>>>>>

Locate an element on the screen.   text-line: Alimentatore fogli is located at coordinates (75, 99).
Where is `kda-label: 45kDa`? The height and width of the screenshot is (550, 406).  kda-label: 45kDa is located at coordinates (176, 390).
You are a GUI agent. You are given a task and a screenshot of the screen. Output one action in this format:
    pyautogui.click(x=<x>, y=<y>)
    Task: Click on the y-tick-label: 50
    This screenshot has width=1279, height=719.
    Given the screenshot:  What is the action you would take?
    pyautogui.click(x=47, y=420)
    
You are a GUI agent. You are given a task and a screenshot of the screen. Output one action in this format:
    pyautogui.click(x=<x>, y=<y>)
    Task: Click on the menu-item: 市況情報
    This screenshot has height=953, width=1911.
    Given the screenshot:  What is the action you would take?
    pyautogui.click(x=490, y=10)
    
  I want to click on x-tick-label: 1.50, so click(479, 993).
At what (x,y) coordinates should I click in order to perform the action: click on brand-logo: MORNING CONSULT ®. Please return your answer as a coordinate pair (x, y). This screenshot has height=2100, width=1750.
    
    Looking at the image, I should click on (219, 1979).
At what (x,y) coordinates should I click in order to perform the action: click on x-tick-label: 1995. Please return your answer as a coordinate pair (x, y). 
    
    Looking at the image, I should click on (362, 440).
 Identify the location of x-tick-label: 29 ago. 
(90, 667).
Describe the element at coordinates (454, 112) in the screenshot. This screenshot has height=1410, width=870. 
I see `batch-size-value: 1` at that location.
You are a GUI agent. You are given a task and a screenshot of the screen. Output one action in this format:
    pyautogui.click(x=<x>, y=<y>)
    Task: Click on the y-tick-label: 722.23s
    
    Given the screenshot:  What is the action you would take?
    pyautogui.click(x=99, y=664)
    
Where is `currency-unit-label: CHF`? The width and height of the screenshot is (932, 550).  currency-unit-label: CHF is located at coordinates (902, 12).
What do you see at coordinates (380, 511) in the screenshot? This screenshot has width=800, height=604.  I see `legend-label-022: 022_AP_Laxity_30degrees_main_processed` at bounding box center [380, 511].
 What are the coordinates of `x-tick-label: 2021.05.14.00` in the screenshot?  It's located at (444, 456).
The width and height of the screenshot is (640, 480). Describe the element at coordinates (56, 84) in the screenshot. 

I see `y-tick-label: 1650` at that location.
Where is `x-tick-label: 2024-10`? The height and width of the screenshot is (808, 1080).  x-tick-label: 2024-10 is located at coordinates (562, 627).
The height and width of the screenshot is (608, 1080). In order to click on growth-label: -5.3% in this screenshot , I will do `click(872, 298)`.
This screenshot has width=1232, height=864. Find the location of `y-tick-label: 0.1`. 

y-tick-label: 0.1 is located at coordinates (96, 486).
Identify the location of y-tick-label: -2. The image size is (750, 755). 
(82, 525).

<<<<<

#### What needs to be done:
Arrange every line of the entries above as a Markdown table with the columns "Row" and "Line". Number the rows in order and leave out blank lines.

#### Your solution:
| Row | Line |
|---|---|
| 1 | Locate an element on the screen.   text-line: Alimentatore fogli is located at coordinates (75, 99). |
| 2 | Where is `kda-label: 45kDa`? The height and width of the screenshot is (550, 406).  kda-label: 45kDa is located at coordinates (176, 390). |
| 3 | You are a GUI agent. You are given a task and a screenshot of the screen. Output one action in this format: |
| 4 |     pyautogui.click(x=<x>, y=<y>) |
| 5 |     Task: Click on the y-tick-label: 50 |
| 6 |     This screenshot has width=1279, height=719. |
| 7 |     Given the screenshot:  What is the action you would take? |
| 8 |     pyautogui.click(x=47, y=420) |
| 9 | You are a GUI agent. You are given a task and a screenshot of the screen. Output one action in this format: |
| 10 |     pyautogui.click(x=<x>, y=<y>) |
| 11 |     Task: Click on the menu-item: 市況情報 |
| 12 |     This screenshot has height=953, width=1911. |
| 13 |     Given the screenshot:  What is the action you would take? |
| 14 |     pyautogui.click(x=490, y=10) |
| 15 |   I want to click on x-tick-label: 1.50, so click(479, 993). |
| 16 | At what (x,y) coordinates should I click in order to perform the action: click on brand-logo: MORNING CONSULT ®. Please return your answer as a coordinate pair (x, y). This screenshot has height=2100, width=1750. |
| 17 |     Looking at the image, I should click on (219, 1979). |
| 18 | At what (x,y) coordinates should I click in order to perform the action: click on x-tick-label: 1995. Please return your answer as a coordinate pair (x, y).  |
| 19 |     Looking at the image, I should click on (362, 440). |
| 20 |  Identify the location of x-tick-label: 29 ago.  |
| 21 | (90, 667). |
| 22 | Describe the element at coordinates (454, 112) in the screenshot. This screenshot has height=1410, width=870.  |
| 23 | I see `batch-size-value: 1` at that location. |
| 24 | You are a GUI agent. You are given a task and a screenshot of the screen. Output one action in this format: |
| 25 |     pyautogui.click(x=<x>, y=<y>) |
| 26 |     Task: Click on the y-tick-label: 722.23s |
| 27 |     Given the screenshot:  What is the action you would take? |
| 28 |     pyautogui.click(x=99, y=664) |
| 29 | Where is `currency-unit-label: CHF`? The width and height of the screenshot is (932, 550).  currency-unit-label: CHF is located at coordinates (902, 12). |
| 30 | What do you see at coordinates (380, 511) in the screenshot? This screenshot has width=800, height=604.  I see `legend-label-022: 022_AP_Laxity_30degrees_main_processed` at bounding box center [380, 511]. |
| 31 |  What are the coordinates of `x-tick-label: 2021.05.14.00` in the screenshot?  It's located at (444, 456). |
| 32 | The width and height of the screenshot is (640, 480). Describe the element at coordinates (56, 84) in the screenshot.  |
| 33 | I see `y-tick-label: 1650` at that location. |
| 34 | Where is `x-tick-label: 2024-10`? The height and width of the screenshot is (808, 1080).  x-tick-label: 2024-10 is located at coordinates (562, 627). |
| 35 | The height and width of the screenshot is (608, 1080). In order to click on growth-label: -5.3% in this screenshot , I will do `click(872, 298)`. |
| 36 | This screenshot has width=1232, height=864. Find the location of `y-tick-label: 0.1`.  |
| 37 | y-tick-label: 0.1 is located at coordinates (96, 486). |
| 38 | Identify the location of y-tick-label: -2. The image size is (750, 755).  |
| 39 | (82, 525). |